For every line in the records below that holds "agent", make a copy.
==== DATA IN THIS EXERCISE ====
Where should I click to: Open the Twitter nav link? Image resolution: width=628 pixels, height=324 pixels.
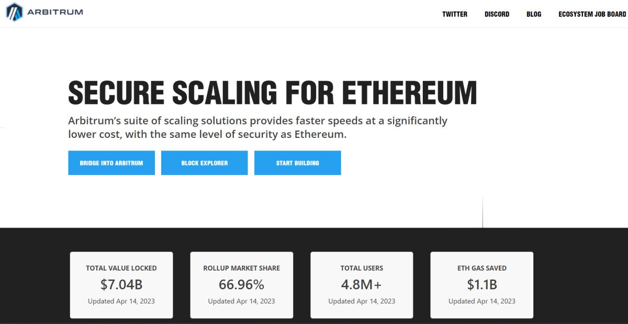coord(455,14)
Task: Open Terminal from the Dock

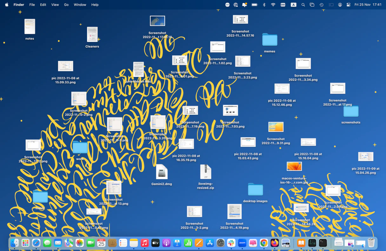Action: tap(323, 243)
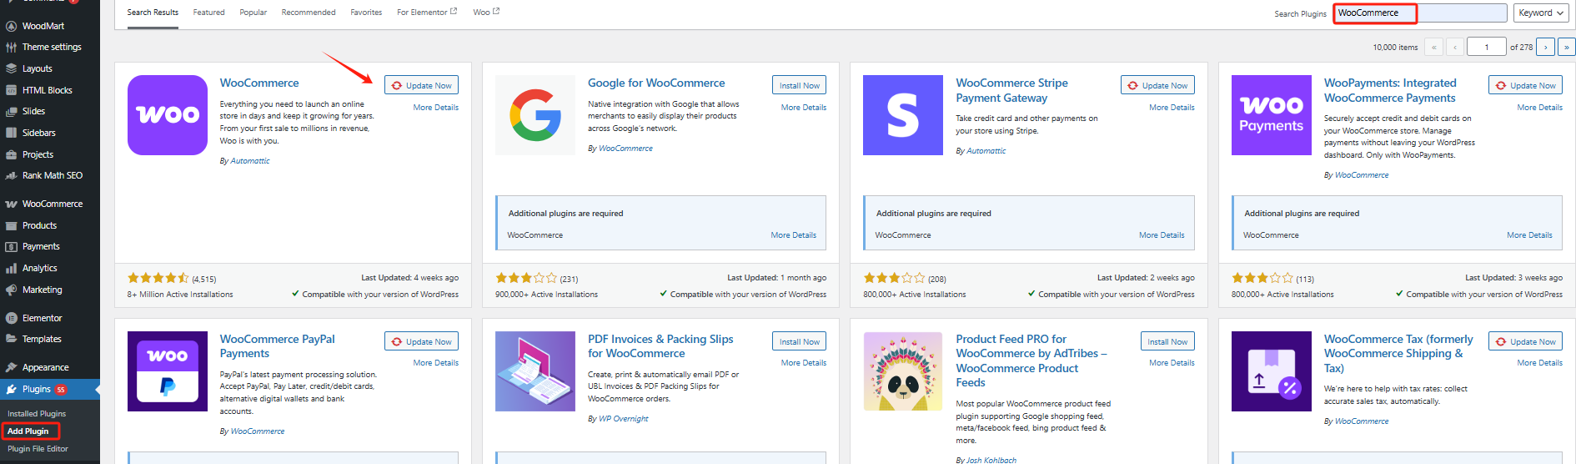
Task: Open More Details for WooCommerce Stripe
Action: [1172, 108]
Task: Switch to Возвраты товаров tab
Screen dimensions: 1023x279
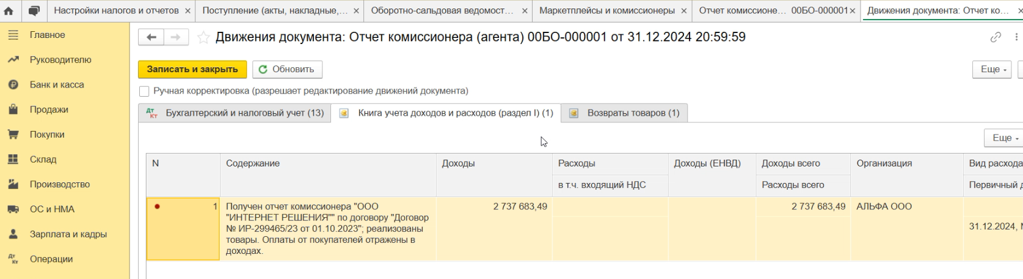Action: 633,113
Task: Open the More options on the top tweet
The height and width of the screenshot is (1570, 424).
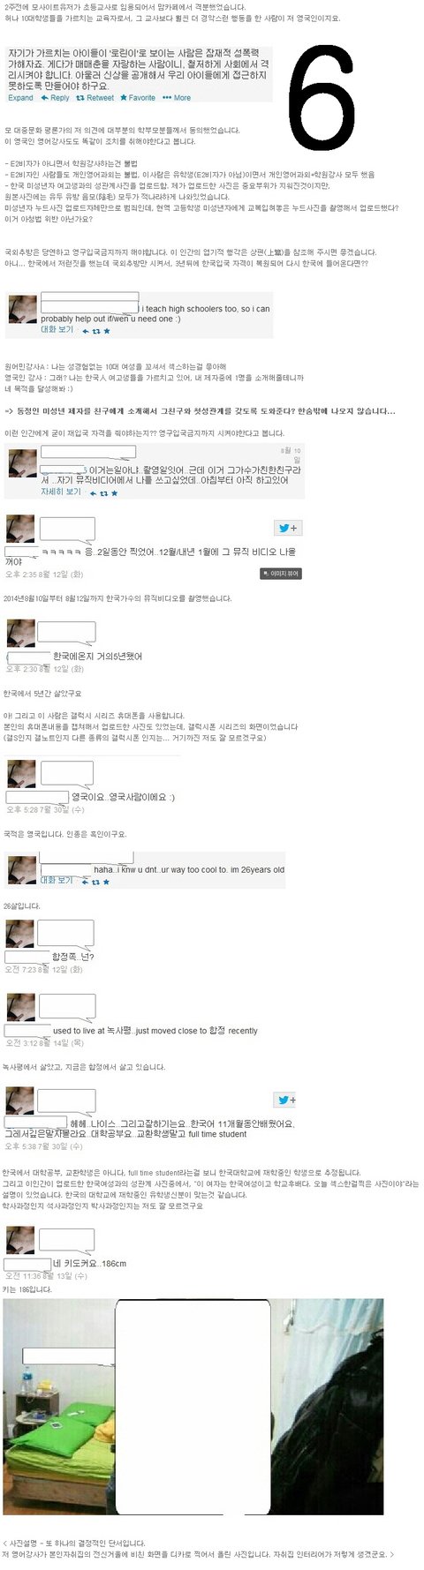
====
==== DATA IN THIS EXERCISE ====
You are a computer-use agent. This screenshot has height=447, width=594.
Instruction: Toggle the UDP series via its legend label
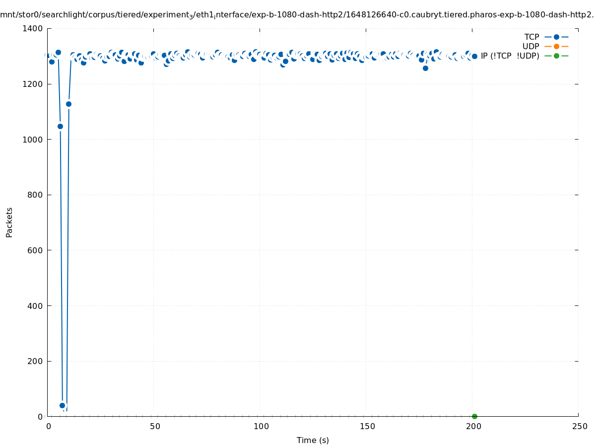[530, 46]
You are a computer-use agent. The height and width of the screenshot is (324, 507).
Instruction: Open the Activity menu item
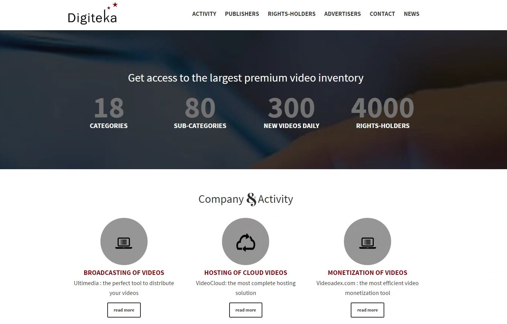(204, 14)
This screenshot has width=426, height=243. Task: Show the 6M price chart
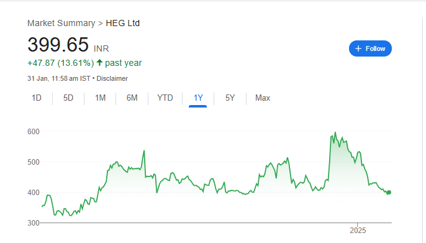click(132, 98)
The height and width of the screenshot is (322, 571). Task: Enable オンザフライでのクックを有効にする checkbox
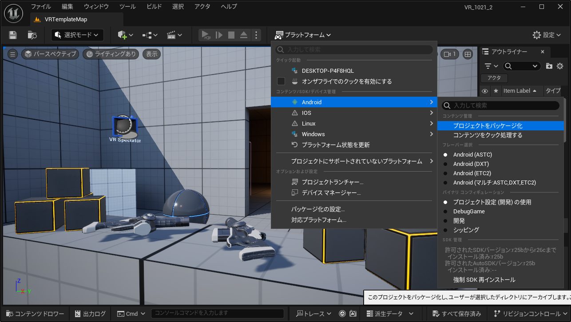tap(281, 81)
====
WRITTEN ANSWER —
You are a computer-use agent. This screenshot has height=447, width=594.
You are a computer-use agent. The height and width of the screenshot is (324, 507).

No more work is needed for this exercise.